Nurses are particularly well-suited to address these challenges due to their essential role in the ongoing management and support of these patients [8]. Recently, the European League Against Rheumatism (EULAR) published its first evidence-based recommendations on the role of the nurse in the management of similar rheumatic diseases (i.e., chronic inflammatory arthritis) [8]. These recommendations described the nurse’s contribution to the management and care of patients with rheumatic diseases, including the nurse’s positive impact on providing patient education, disease management, psychosocial support, self-management, and improvements in access, satisfaction, and efficiency of care [9]. Additionally, these recommendations supported the use of nurse-led interventions, citing the effectiveness of these interventions on a number of outcomes such as self-efficacy, symptom severity, coping, physical and mental functioning, quality of care, disease status, and patient safety [9]. However, these recommendations did not encompass all rheumatic diseases, including systemic autoimmune rheumatic diseases. To our knowledge, no studies have systematically evaluated the use of nurse-led interventions in systemic autoimmune rheumatic diseases, limiting their inclusion in evidence-based recommendations such as those presented by EULAR.
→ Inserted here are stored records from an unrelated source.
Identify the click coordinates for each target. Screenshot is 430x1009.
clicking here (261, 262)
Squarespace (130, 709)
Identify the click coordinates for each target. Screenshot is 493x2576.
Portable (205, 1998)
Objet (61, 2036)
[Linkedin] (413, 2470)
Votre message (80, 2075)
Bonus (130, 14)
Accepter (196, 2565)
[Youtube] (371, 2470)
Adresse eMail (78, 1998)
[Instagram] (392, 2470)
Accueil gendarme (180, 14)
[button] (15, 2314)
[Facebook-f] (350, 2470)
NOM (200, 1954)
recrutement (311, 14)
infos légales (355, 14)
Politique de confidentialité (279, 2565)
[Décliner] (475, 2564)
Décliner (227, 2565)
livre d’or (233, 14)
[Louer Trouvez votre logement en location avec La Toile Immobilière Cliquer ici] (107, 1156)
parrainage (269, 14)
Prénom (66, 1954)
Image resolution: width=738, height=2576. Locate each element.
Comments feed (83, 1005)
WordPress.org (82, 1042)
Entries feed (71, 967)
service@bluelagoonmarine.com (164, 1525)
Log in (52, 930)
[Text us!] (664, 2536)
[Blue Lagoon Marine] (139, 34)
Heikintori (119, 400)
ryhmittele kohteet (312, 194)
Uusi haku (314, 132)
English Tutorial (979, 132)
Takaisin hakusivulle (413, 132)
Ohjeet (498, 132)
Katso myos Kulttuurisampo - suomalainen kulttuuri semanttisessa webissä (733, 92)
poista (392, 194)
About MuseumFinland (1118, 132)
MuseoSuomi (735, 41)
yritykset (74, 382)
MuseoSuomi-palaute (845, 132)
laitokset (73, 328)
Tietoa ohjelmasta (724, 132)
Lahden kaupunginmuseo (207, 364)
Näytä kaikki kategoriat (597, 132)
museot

To capture the unique and valuable contribution of nursing in rheumatology, it is imperative that we systematically examine the evidence of nurse-led interventions specific to systemic autoimmune rheumatic diseases. A better understanding of the impact of nurse-led interventions on patient-reported outcomes is needed to inform treatment guidelines and clinical practice in this population.

Aims

The aims of this systematic review were to:

  1. 1.

    Examine the effectiveness and attributes of nurse-led interventions on patient-reported outcomes in individuals with systemic autoimmune rheumatic diseases.

  2. 2.

    Assess the nurse’s training and expertise in the delivery of the nurse-led interventions for patients with systemic autoimmune rheumatic diseases.

Methods

Design

This systematic review was completed using the Preferred Reporting Items for Systematic Reviews and Meta-Analyses (PRISMA) guidelines [10]. This systematic review was developed and registered in the International Prospective Register of Systemic Reviews (PROSPERO; registration pending approval).

Search strategy

A comprehensive search was conducted in PubMed, Cumulative Index to Nursing and Allied Health Literature (CINAHL), PsycINFO, and Embase for studies published from database inception to September 2022. The searches included a combination of the following index and keywords using Boolean operators and truncation (*): systemic autoimmune rheumatic disease, nurse-led, nurse, and multidisciplinary (see supplementary Table 1). Reference lists were hand searched for relevant studies.

Eligibility criteria

The aim of this review was to examine whether nurse-led interventions were effective (i.e., produced outcomes that were similar to or better than usual care) in patients with systemic autoimmune rheumatic diseases. As such, we decided a priori to include randomized controlled trials (RCTs) because RCTs are considered the gold standard in evaluating the effectiveness of an intervention, resulting in findings closer to the true effects than those produced by other research methods [11, 12]. While we acknowledge that the term systemic autoimmune rheumatic disease may include rheumatoid arthritis in other contexts, the focus of our systematic review was on those less common. Therefore, the definition of a systemic autoimmune rheumatic disease used this review included the following conditions: systemic lupus erythematosus (SLE), systemic sclerosis (SSc), Sjogren’s syndrome, inflammatory myositis (i.e., polymyositis, dermatomyositis), and systemic vasculitides (i.e., giant cell arteritis, granulomatosis with polyangiitis, Takayasu’s disease, polyarteritis nodosa). For the purposes of this systematic review, a nurse-led intervention was defined as any non-pharmacological intervention delivered by a nurse. This definition was adapted from EULAR’s review and recommendations on the role of the nurse in the management of chronic inflammatory arthritis [8]. While the keyword ‘multidisciplinary’ was also used to capture nurse-led intervention studies, interventions where the effect of the nurse delivering the intervention could not be isolated from those of a multidisciplinary team on the primary outcome were excluded [9].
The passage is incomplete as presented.